ISTRUZIONI:
Prosegui l'articolo sul riso e l'indice glicemico subito dopo la sua ultima frase.

Quando il riso non fa buon sangue

di Gianfranco Quaglia

Il riso fa buon sangue. Quante volte l’abbiamo sentito dire! Ma qualche volta non è proprio così. Anzi, troppo riso rischia di far male. Può accadere che ilcereale più consumato al mondo possa trasformarsi in un problema. La causa? L’indice glicemico, che misura la velocità con la quale un alimento provoca un incremento della glicemia. In alcune varietà presenta tassi elevati tali da essere a rischio per i diabetici.

Partendo da queste considerazioni l’Ente Nazionale Risi ha lanciato un progetto di ricerca ad ampio raggio per individuare le varietà con un maggior carico di “IG” e quelle più adatte ai diabetici. Lo studio tende a scoprire i genotipi dotati di minor indice e utilizzarli nei futuri programmi di miglioramento genetico per lo sviluppo di nuove varietà adatte anche ai consumatori diabetici.

ELENCO:
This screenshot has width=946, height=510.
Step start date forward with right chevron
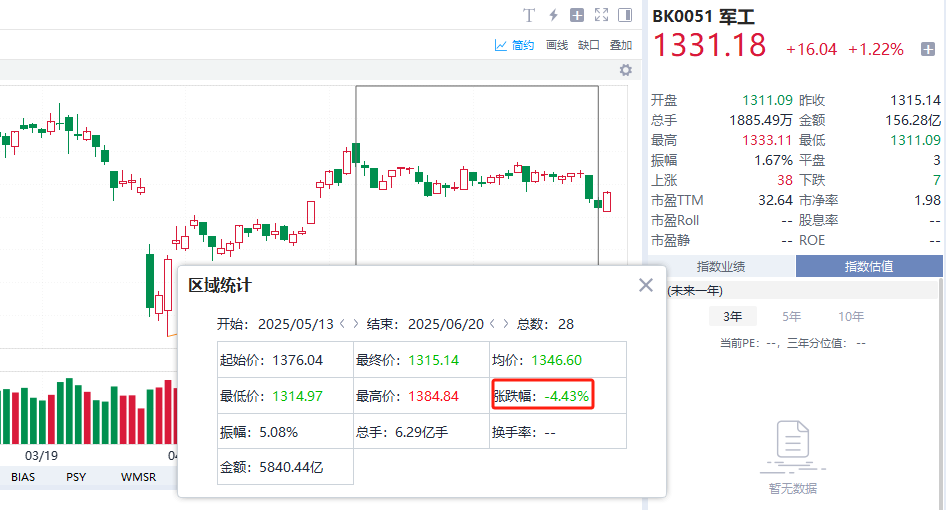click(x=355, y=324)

...

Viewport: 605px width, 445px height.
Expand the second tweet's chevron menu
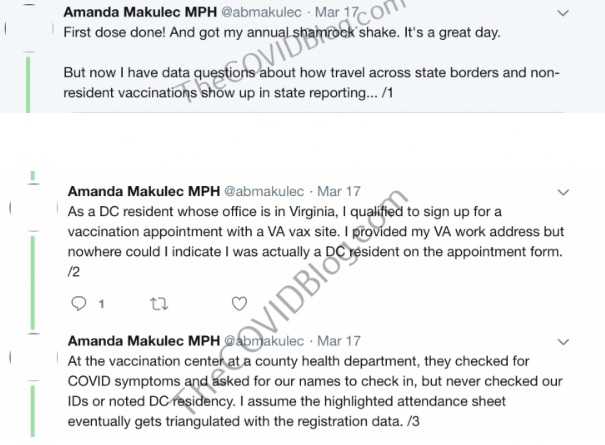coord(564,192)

---

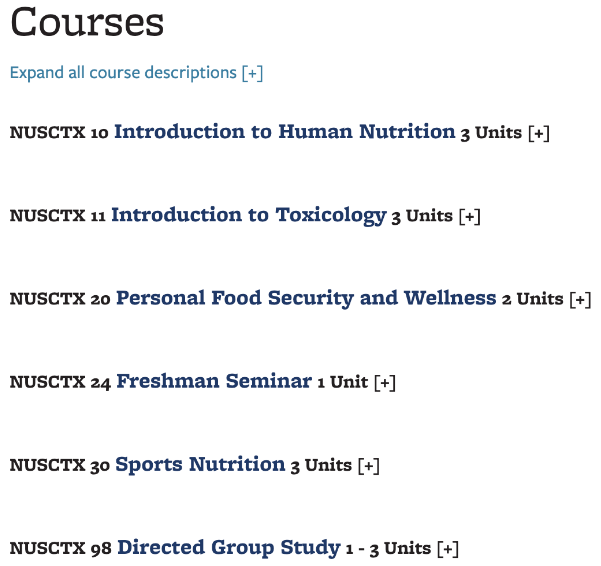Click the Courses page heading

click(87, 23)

RISPOSTA:
Filip Haxhari, dirigente del Dipartimento miglioramento genetico del Centro Ricerche Ente Nazionale Risi: “Questo progetto si propone di caratterizzare 25 varietà di cui Ente Risi è responsabile, scelte tra quelle più apprezzate da agricoltori e consumatori. L’indice glicemico sarà valutato in vivo, ovvero su pazienti volontari, misurando la risposta glicemica a seguito del consumo delle diverse varietà nei confronti di un alimento di riferimento (pane bianco). L’indagine durerà due anni e sarà condotta in collaborazione con l’Azienda di servizi alla persona, Istituto Santa Margherita, Università di Pavia”. 

In Italia sono circa 3,5 milioni le persone affette da diabete, cioè il 5,8 per cento dell’intera popolazione. Percentuale che raggiunge il 16% tra gli ultrasessantacinquenni. A livello europeo sono oltre 56 milioni gli adulti tra i 20 e i 79 anni colpiti dalla malattia (8,5%). Insomma, un’ampia fascia di potenziali consumatori.